• _Task objective_: Copy each line below that includes "search".

(Stored records)
====
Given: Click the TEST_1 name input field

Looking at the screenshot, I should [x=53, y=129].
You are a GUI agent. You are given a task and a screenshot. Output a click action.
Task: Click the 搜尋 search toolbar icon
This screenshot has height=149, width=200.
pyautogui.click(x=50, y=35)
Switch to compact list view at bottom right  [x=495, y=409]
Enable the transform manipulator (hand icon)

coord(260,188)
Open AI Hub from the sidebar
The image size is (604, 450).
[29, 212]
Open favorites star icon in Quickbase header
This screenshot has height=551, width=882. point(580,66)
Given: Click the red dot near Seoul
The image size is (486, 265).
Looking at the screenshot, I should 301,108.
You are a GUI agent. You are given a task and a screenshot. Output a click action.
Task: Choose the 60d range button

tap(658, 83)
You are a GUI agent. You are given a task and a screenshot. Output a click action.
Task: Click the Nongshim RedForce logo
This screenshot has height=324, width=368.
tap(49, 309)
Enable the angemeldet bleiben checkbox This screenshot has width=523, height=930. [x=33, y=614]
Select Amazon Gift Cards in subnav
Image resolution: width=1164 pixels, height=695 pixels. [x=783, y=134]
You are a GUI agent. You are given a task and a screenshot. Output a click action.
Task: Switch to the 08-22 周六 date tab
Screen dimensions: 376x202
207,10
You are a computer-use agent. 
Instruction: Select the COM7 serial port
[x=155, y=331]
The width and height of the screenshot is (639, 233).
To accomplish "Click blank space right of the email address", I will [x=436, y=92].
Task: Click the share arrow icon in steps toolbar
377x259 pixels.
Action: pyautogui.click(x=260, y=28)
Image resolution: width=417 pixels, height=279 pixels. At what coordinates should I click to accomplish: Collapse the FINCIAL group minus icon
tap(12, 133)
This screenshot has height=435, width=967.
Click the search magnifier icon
====
• _Problem solution_:
Task: Click the 搜尋 search toolbar icon
Click the search magnifier icon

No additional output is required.